The modification turned out to be very straightforward and found to be very effective last week when traveling on minor rural wet and muddy roads. So much so I’ve put together this instructional post of my solution which may be of use to others.

Because of the number of photos I need to spread it over 3 posts.

The idea was to provide a baffle contoured to fit into the stiffening channel on the aft end of the cantilever locker door. Needed to be carefully measured, I used external treated wood to extend the locker rear panel so that a contoured panel of faced (oddments from our bathroom shower panel) I shaped this panel to suit the contour of the door. This was then screwed onto the wooden spacers ensuring there was at least 6 mm clearance between contoured edge and cantilever door stiffening channel. A word of caution here the plastic material used to construct the locker is easily deformed so its essential a spreader washer (flat or cup type) is used under the screw head or it will when tightening force its way right through the plastic panel. 

001
Shows the final assembly screwed in place and given a touch of paint.

002
As in 1 but a different view.

003
Multi purpose self adhesive sealing and insulation tape fitted to exposed edge of contoured panel (although tape self adhesive staples also used)


----------



## StewartJ (Nov 20, 2009)

004
Same tape applied to lower edge of locker, this abuts the full length flat aluminium operating/stiffener bar so a run of tape was also applied to this to match up with lower locker edge.
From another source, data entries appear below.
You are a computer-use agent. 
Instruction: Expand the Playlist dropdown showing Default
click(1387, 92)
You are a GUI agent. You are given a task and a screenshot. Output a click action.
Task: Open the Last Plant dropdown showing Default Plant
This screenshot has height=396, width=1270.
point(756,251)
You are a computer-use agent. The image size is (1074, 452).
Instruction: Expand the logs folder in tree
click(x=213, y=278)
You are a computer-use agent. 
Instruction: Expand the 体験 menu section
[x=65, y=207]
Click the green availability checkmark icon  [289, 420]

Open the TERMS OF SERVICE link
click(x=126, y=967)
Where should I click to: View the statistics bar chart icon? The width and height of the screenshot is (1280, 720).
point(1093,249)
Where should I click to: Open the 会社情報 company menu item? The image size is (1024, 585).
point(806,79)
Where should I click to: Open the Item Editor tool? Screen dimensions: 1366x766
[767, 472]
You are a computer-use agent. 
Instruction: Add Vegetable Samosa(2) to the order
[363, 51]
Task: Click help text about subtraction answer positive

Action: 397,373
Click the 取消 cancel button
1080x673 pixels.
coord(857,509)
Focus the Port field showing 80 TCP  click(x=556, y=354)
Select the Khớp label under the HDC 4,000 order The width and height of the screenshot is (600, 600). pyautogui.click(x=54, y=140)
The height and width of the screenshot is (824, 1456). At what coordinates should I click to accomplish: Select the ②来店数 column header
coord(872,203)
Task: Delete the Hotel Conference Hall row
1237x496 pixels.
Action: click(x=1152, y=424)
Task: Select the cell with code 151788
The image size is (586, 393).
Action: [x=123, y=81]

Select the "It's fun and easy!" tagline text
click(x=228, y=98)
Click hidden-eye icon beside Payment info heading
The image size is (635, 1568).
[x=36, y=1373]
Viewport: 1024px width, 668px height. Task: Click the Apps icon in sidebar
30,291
Pipe insulation used to seal forward vertical edge, the gap here is tapered so had to pad out upper half small pine of wood pinned to edge before insulation fitted.

005
Shows the contoured edge locating into the cantilever door stiffening channel. (Excuse photo quality difficult to show contrast and keep everything in focus)

006
On our return from a week on the dirty rural roads, dirt build up on back edge of door stiffening channel, splashback from hitting my baffle panel.


----------



## StewartJ (Nov 20, 2009)

007
Very difficult camera angle looking from back wheel, the baffle panel can be seen running at a slight angle down RH side of photo, good coating of road dirt.

008
A nice clean locker, the groove in bottom side of locker back panel I filled with brown silicone to seal it.

I'm well pleased with the result, now considering something similar for the front locker housing the leisure batteries but only a baffle. Also looking to fabricate something to stop the step getting so filthy by spray from rear wheel.


----------